Edit: I stand corrected, status page has been updated and is showing a downtime in my datacenter.
Estimated duration: 180 minutes We are experiencing a disruption in St. Louis Data Center. Once we will find out the reason, we will provide an update and provide an ETA. We’re sorry for the inconvenience. Next update 19:30 CET.
@girish As this isn't Cloudron related, can we please move this back to off-topic?
VPS is up. Total downtime for me was 1.5 hrs. Magic number!

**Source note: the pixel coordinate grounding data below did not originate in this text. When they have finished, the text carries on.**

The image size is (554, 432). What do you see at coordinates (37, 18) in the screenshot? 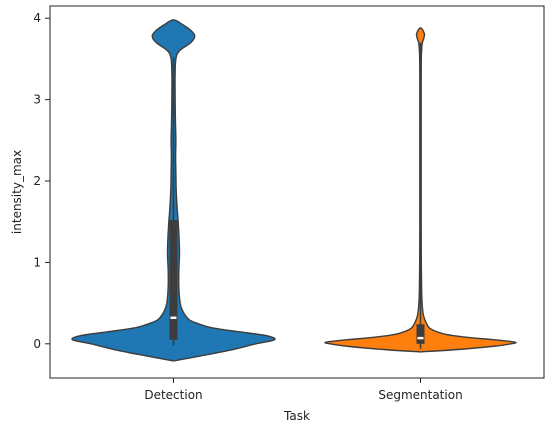
I see `y-tick-label: 4` at bounding box center [37, 18].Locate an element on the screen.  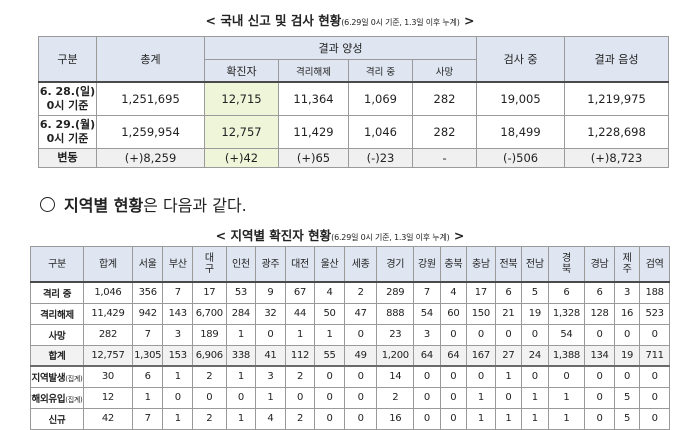
row-label: 6. 28.(일) 0시 기준 is located at coordinates (68, 98).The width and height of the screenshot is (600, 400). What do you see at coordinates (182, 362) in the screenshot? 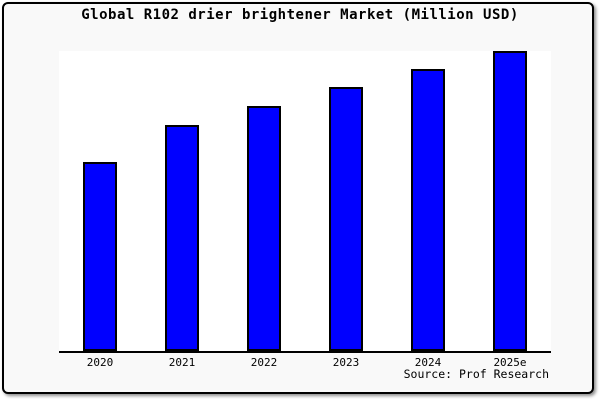
I see `x-tick-label: 2021` at bounding box center [182, 362].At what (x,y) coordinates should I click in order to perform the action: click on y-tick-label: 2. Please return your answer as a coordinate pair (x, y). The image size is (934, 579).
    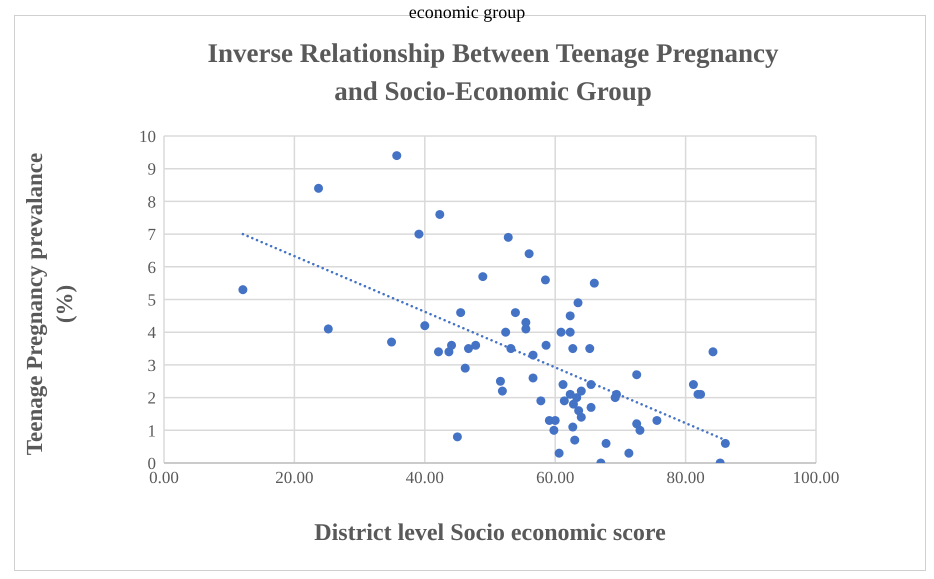
    Looking at the image, I should click on (152, 398).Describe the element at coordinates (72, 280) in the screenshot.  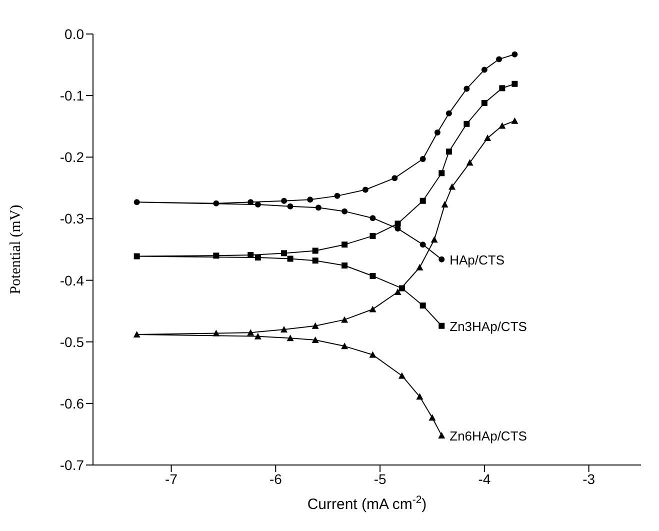
I see `y-tick-label: -0.4` at that location.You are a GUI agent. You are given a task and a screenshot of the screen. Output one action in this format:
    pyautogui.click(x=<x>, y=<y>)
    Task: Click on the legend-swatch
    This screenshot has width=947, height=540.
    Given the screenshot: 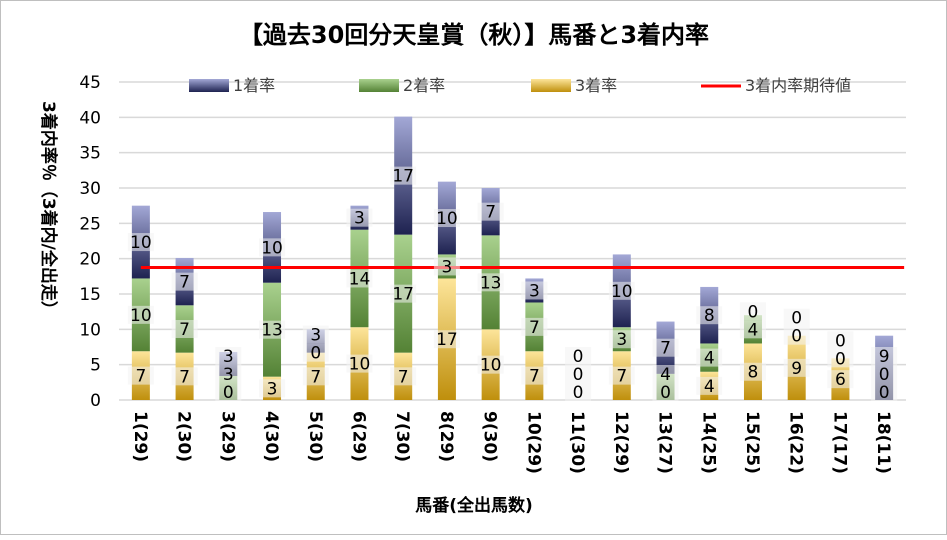 What is the action you would take?
    pyautogui.click(x=379, y=86)
    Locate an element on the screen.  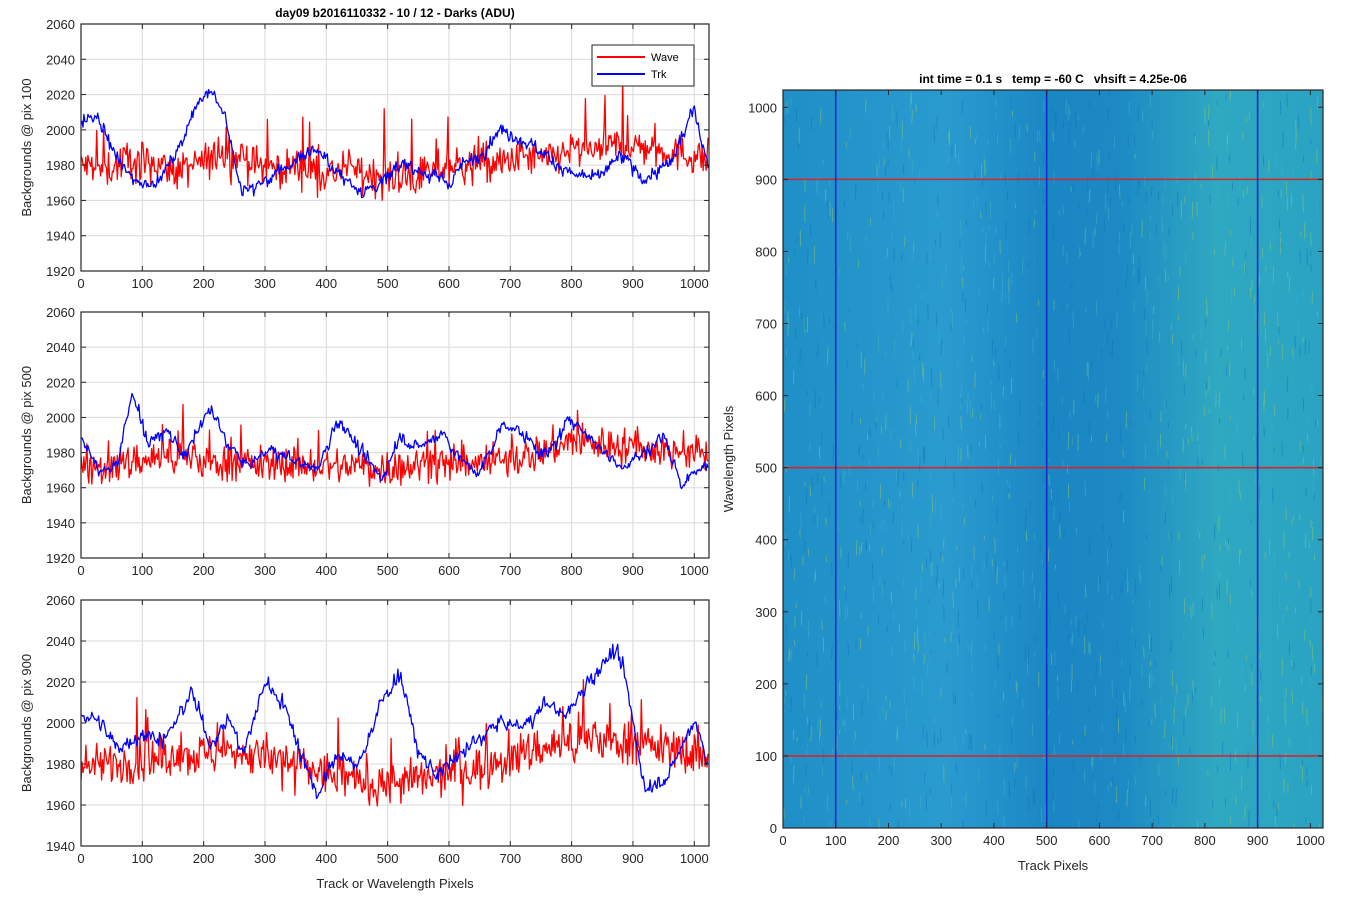
y-tick-label: 2060 is located at coordinates (60, 600).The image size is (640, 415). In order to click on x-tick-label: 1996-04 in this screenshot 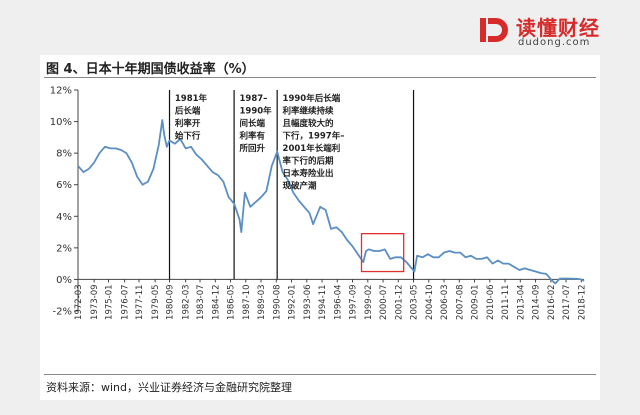, I will do `click(338, 302)`.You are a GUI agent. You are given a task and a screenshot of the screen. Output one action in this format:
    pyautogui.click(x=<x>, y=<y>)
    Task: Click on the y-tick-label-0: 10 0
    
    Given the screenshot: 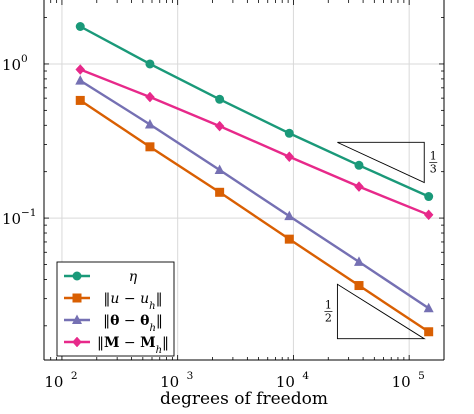 What is the action you would take?
    pyautogui.click(x=15, y=64)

[UPDATE 28.03.2023 07:30 pm (UTC+2)] We have identified the reason behind the disruption in our St. Louis Data Center which is affecting some of our servers. Our technicians on-site already working to fix the issue. The next update will be provided in 60 minutes. (so until 8:30 CEST) [UPDATE 28.03.2023 07:43 pm (UTC+2)] We have fixed the problem causing disruption in the St. Louis Data Center which is affecting some of our servers. We expect to bring all servers online in the next 30 minutes (so until 8:10 CEST).
scooke last edited by
@humptydumpty Get out while you can!
Kimsufi KS-1's are still available from time to time. I use https://checkservers.ovh/ to check, plus the random "oh my goodness everyone get to ovh! ks-1's are available NOW" posts from lowendtalk.com (only for 5 minutes later to see 100 posts saying "sold out").
@scooke I definitely will! I decided to move when the previous downtime happened because of how they handle things but it's on the backburner until I have some free time. I didn't expect the VPS to go down again this soon. Sigh. I'll keep an eye out for the OVH deals, thanks!